Sezione del documento -
· · · · ·
Oggi vediamo articoli che citano attivisti (anche la dirigenza americana si basa sugli attivisti per bombardare la Siria) solo perché sono contro il governo di Damasco –al punto che questo genere di improbabili, non verificate fonti, intervistate tramite What’sApp, sono diventate fonti “riconosciute” e pertanto convalidate dai MSM.
I giornalisti adesso hanno puntato le loro penne contro attivisti, giornalisti e accademici che rifiutano la versione unilaterale degli eventi in Siria data dai mezzi di informazione principali ma c’è da parte loro un “blackout” a proposito della più grande catastrofe umanitaria di questo secolo che è in atto in Yemen.
Mark Lowcock, a capo dell’ Ufficio delle Nazioni Unite per il Coordinamento degli Affari Umanitari (OCHA) ha detto che “la situazione in Yemen sembra l’apocalisse”. Ma a quanto pare, è irrilevante per i MSM. La priorità è data alla caccia alle streghe e pare che la stagione si sia aperta. Mezzi di informazione e giornalisti rispettabili individuano alcuni bersagli e alzano la voce sui social media e da professori universitari, per spaventare tutti gli altri, con lo scopo, sembra, di far tacere le opinioni diverse.
La professionalità (mancanza di imparzialità anche in situazioni politiche e militari inaccettabili) non sembra più essere la regola del gioco: per inciso, come Owen Jones ha sottolineato, tutto ciò potrebbe essere dovuto alla non professionalità dell’editore.
E’ impossibile ignorare l’ironia: perché incolpare i mezzi di informazione quando hanno annunciato la loro prima “intifada” contro gli anti-interventisti dato che la guerra in Siria è stata persa nonostante i grandi investimenti fatti, gli sforzi e migliaia di articoli “vediamo il regime in Siria cadere”…. ma non è caduto!
· · · · ·
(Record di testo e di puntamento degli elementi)
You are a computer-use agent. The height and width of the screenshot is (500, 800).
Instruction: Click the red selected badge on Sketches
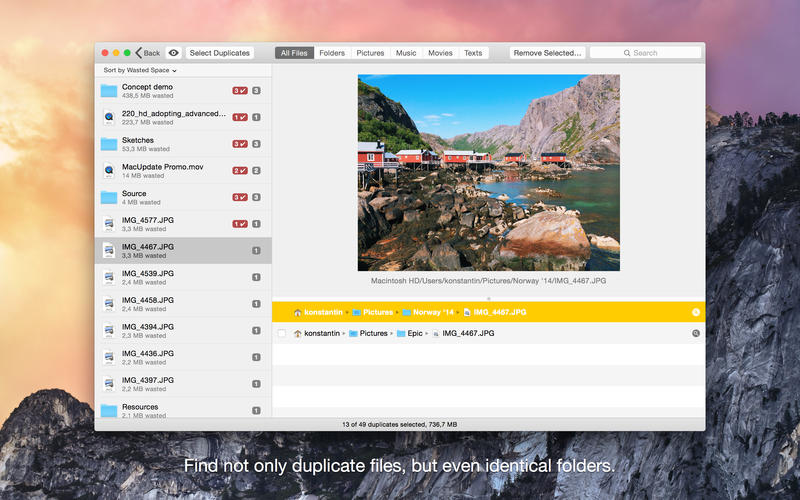point(240,144)
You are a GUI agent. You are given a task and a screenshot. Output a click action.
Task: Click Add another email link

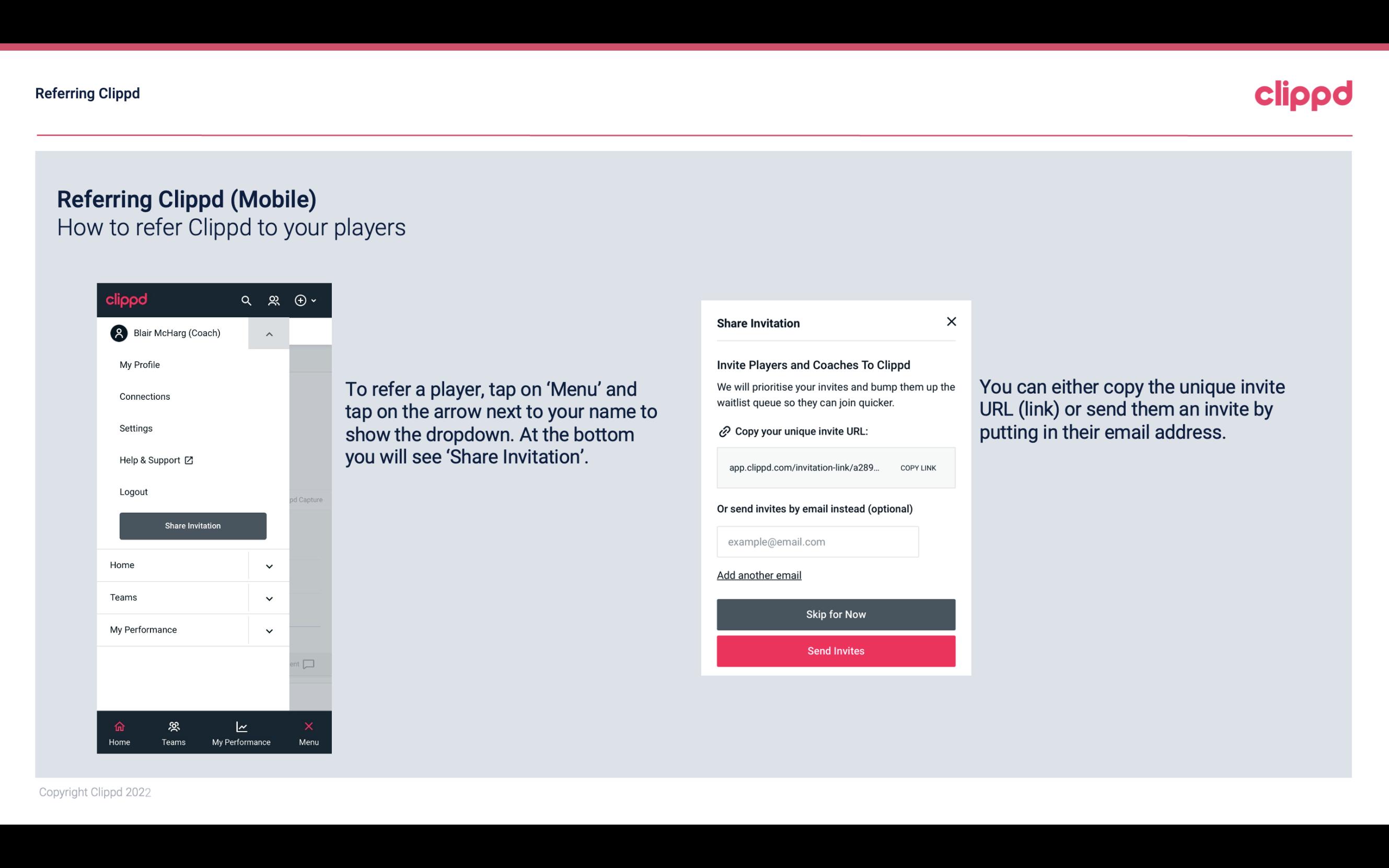(x=759, y=575)
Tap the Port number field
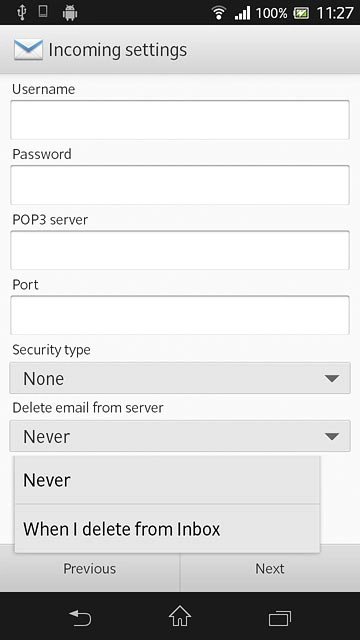360x640 pixels. click(x=180, y=315)
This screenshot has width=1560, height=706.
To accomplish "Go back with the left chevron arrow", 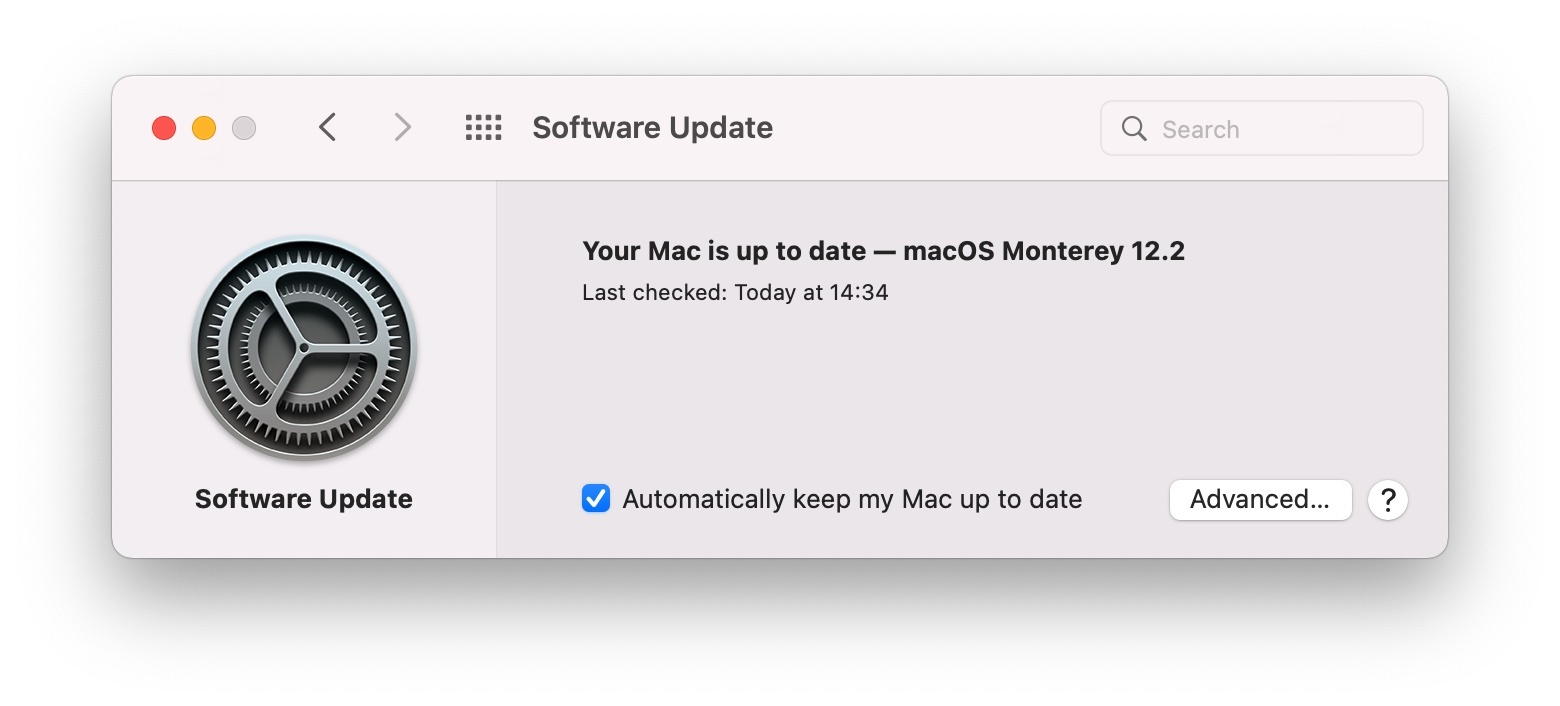I will click(x=327, y=127).
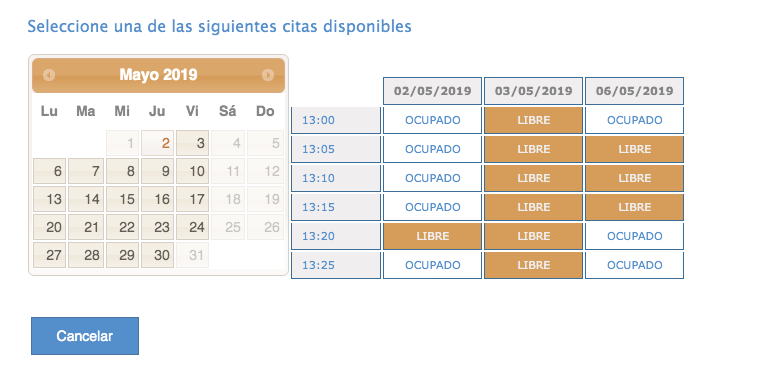Select May 3 in the calendar
The height and width of the screenshot is (377, 777).
tap(192, 143)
· · · · ·
Richiesta - Elenca tutte le parole e le frasi che il testo sui media e la guerra in Siria riporta tra virgolette. I record costituiscono un materiale a parte.

Risposta scritta -
- riconosciute
- blackout
- la situazione in Yemen sembra l’apocalisse
- intifada
- vediamo il regime in Siria cadere